Selected passage START

Eric Shinseki, the retired four-star general who currently heads the Department of Veterans Affairs, said his agency is "working diligently" to better aid veterans suffering from post traumatic stress disorder and other mental health issues.

Shinseki appeared on CBS' "The Early Show" Wednesday, a day after attending a memorial for the 13 victims of the Fort Hood shooting rampage. As a former Army chief of staff, Shinseki described the attack as a "heart wrenching, terrible tragedy - unexplainable."

He also said President Barack Obama's speech during the ceremony was important to "bring the community together and begin the healing."

Special Section: Tragedy at Fort Hood
Fort Hood Memorial

Shinseki said one of the focuses during his first nine months at the helm of Veterans Affairs has been on the increasing diagnoses of PTSD, traumatic brain injuries and other mental health issues – a problem "Early Show" co-anchor Harry Smith noted was exacerbated by multiple tours of duty in combat zones in Iraq and Afghanistan.

"Well, we are working diligently to increasing our capabilities here," Shinseki said, adding that Veterans Affairs employs 19,000 mental health professionals to address the problems.

Shinseki also said the department is busy implementing a new post-9/11 G.I. bill.

"We have a large backlog of claims that has been there for years. And that's the next priority. And we've begun taking that down, as well."

Selected passage END

_Set of tasks_
#1 Answer these questions from the Shinseki passage.
(a) How many victims of the Fort Hood shooting were honored at the memorial?
(b) How many mental health professionals does Veterans Affairs employ?
(c) What new bill is the department implementing?
#2 State whether each statement agrees with the Shinseki passage, and support each answer with the deciding words quoted from it.
(a) Shinseki appeared on "The Early Show" the day before the Fort Hood memorial.
(b) Shinseki once served as Army chief of staff.
(c) At the time of the interview, Shinseki had led Veterans Affairs for more than a year.
#3 Rewrite the paragraph of the Shinseki passage that begins "Shinseki said one of the focuses" as a shorter version that keeps its main facts.
Answer from the Shinseki passage alone.

Data excerpts START

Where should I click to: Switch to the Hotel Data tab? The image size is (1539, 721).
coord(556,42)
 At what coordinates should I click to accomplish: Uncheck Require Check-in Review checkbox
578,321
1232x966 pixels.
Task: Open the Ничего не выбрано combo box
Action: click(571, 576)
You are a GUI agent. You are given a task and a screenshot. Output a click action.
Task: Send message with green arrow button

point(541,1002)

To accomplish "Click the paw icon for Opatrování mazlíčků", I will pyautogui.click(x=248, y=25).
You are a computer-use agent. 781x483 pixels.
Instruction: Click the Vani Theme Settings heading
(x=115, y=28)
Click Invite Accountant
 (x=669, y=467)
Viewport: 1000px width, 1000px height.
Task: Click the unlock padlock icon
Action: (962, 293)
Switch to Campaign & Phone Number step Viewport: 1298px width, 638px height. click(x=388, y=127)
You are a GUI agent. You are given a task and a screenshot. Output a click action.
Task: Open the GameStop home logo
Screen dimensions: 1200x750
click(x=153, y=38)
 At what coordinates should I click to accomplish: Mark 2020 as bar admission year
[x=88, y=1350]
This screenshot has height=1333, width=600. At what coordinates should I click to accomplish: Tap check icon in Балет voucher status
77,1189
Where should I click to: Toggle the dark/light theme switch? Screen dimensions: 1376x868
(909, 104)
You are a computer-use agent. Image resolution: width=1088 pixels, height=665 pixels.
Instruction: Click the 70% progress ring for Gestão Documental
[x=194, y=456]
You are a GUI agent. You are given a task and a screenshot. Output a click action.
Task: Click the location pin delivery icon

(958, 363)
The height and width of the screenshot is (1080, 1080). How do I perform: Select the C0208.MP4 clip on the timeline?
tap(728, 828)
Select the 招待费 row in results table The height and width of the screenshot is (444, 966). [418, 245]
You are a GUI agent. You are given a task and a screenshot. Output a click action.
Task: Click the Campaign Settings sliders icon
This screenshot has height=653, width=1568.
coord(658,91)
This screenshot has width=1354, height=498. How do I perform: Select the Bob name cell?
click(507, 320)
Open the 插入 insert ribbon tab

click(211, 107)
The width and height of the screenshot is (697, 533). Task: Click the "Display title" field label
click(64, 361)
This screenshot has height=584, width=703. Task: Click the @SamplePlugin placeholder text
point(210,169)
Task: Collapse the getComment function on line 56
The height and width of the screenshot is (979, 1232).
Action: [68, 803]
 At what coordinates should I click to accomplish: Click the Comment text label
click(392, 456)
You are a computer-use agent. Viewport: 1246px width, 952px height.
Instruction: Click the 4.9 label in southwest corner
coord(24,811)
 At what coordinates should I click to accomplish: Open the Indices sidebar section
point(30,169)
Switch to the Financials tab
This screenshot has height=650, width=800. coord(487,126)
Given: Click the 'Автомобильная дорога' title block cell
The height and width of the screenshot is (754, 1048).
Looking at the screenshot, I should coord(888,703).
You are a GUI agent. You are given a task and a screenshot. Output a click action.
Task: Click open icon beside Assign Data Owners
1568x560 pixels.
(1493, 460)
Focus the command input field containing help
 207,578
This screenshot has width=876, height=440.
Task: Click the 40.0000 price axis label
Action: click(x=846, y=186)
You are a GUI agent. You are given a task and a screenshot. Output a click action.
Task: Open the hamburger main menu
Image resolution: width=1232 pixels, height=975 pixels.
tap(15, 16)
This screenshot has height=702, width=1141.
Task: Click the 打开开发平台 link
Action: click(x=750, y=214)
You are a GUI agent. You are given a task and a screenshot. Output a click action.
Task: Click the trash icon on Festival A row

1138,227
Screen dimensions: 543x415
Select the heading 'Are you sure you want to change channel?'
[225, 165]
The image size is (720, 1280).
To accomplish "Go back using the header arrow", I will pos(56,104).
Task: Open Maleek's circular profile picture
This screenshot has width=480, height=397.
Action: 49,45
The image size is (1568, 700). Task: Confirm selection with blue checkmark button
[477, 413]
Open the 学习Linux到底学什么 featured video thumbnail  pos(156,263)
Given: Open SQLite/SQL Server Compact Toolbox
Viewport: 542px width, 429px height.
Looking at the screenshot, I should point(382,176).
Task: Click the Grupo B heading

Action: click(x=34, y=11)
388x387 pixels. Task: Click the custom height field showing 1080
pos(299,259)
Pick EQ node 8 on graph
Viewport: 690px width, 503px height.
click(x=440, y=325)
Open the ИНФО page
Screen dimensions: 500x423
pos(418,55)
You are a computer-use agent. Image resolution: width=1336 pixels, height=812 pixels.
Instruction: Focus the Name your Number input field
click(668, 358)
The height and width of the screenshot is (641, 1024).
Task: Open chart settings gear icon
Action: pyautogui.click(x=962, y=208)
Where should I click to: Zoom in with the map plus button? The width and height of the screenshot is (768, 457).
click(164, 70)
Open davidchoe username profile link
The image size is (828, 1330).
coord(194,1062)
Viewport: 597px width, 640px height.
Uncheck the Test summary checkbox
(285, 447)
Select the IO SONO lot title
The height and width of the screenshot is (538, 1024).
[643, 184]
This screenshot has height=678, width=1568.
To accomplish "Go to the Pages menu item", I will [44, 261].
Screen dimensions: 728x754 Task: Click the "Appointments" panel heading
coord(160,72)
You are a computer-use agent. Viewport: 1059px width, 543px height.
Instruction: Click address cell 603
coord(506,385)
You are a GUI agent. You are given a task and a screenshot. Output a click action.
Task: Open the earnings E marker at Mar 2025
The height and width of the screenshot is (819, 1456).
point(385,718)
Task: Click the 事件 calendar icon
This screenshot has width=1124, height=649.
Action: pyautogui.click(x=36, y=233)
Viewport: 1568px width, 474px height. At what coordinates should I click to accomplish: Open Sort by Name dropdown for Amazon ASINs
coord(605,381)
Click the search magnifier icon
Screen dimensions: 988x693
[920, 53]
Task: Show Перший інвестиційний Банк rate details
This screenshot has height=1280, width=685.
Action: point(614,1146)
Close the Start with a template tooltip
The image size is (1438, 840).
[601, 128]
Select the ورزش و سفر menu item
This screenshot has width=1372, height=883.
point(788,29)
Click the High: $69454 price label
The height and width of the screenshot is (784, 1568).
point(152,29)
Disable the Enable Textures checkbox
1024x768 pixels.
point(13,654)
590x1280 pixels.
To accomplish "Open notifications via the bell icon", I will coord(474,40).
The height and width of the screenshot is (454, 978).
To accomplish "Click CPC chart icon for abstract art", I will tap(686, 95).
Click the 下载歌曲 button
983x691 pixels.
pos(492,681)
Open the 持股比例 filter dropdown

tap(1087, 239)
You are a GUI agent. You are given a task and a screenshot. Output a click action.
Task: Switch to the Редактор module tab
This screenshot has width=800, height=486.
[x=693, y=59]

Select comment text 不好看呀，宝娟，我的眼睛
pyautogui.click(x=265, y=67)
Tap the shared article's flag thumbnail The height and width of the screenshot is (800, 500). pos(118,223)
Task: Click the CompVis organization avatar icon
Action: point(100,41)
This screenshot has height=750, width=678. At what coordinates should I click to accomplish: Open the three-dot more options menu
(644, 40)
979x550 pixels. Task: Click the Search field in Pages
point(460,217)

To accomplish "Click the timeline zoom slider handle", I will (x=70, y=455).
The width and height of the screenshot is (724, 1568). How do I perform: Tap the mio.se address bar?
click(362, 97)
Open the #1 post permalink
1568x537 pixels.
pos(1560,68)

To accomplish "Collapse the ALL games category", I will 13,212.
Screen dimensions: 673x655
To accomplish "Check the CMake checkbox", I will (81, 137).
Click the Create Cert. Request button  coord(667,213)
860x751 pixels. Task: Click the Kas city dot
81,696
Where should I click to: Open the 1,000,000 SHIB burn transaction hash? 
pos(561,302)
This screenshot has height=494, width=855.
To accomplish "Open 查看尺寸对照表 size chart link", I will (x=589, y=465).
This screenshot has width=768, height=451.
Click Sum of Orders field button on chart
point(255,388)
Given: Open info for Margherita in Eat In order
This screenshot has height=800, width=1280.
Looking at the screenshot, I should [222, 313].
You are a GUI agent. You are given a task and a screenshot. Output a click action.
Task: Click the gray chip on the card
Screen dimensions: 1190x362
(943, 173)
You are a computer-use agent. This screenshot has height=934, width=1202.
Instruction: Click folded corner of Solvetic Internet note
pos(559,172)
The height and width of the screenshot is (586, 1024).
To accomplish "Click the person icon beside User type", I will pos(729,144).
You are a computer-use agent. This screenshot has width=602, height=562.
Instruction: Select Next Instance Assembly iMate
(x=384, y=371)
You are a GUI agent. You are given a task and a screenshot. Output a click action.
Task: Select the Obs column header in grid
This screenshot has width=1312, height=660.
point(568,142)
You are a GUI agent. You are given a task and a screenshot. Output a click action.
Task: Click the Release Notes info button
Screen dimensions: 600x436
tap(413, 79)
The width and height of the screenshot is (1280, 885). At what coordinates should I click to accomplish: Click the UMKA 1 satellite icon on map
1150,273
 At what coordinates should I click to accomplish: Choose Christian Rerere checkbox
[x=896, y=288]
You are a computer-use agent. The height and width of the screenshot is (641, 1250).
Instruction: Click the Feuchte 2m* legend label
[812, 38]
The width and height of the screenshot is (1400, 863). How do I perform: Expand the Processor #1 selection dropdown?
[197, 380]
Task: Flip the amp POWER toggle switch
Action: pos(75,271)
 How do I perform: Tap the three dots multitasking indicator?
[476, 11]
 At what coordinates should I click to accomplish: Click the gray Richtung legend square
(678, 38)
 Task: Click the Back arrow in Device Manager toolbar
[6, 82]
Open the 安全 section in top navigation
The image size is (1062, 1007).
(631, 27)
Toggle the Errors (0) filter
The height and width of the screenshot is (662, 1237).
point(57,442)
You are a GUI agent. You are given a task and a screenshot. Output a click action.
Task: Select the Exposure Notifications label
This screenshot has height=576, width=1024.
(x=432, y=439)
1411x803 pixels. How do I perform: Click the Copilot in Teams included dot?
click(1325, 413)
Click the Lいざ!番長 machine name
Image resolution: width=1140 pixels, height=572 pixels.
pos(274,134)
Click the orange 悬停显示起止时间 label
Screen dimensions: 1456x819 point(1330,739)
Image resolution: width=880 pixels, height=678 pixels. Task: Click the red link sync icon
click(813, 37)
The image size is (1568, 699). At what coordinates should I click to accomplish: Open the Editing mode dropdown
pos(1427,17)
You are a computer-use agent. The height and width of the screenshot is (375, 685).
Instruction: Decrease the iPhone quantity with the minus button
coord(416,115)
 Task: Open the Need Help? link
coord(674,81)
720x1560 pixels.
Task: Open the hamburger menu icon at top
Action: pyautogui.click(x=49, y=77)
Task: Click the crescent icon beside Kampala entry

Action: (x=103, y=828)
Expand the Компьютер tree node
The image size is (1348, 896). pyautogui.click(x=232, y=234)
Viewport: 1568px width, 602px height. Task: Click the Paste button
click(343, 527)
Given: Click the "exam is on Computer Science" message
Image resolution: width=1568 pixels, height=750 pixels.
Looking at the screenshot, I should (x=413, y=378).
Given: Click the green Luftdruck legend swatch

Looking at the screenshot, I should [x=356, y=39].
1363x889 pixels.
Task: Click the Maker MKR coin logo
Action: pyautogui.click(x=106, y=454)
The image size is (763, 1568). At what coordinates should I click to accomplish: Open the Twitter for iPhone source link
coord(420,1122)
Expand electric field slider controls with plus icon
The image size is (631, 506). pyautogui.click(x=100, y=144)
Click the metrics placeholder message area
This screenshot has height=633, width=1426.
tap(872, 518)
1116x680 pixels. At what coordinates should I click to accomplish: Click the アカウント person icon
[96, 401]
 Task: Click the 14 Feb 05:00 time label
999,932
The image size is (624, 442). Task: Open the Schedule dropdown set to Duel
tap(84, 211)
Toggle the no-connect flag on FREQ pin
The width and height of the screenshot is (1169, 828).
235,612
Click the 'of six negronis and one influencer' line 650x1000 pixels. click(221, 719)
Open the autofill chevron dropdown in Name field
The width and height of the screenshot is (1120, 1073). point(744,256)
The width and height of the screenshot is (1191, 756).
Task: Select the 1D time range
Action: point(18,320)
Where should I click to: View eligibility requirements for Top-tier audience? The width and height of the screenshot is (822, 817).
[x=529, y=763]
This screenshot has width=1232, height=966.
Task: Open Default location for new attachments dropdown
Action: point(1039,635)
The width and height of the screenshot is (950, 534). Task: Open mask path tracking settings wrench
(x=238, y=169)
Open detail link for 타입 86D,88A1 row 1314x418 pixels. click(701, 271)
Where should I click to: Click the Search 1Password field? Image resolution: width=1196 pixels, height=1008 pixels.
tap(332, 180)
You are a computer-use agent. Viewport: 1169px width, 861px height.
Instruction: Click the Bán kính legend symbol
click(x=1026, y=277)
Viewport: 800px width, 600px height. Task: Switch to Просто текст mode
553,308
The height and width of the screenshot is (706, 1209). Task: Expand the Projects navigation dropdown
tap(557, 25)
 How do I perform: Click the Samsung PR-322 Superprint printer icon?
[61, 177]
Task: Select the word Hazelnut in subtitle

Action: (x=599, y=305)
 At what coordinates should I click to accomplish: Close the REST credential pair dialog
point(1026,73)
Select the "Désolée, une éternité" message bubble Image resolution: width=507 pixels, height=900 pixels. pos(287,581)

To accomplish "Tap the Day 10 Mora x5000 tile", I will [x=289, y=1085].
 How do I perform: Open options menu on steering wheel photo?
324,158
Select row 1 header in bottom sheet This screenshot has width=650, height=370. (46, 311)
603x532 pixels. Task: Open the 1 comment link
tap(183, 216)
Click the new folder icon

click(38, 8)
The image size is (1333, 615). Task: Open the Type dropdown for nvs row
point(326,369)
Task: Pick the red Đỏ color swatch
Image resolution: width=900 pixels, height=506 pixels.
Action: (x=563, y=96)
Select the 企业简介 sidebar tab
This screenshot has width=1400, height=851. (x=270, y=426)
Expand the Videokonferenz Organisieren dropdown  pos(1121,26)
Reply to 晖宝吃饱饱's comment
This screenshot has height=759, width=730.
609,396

Data excerpts END

_Problem solutions_
#1
(a) 13
(b) 19,000
(c) A new post-9/11 G.I. bill

#2
(a) No: "a day after attending a memorial for the 13 victims of the Fort Hood shooting rampage"
(b) Yes: "As a former Army chief of staff"
(c) No: "his first nine months at the helm of Veterans Affairs"

#3 Shinseki said that in his first nine months leading Veterans Affairs he has focused on rising diagnoses of PTSD, traumatic brain injuries and other mental health issues. Harry Smith, co-anchor of "Early Show," noted that multiple combat tours in Iraq and Afghanistan have made the problem worse.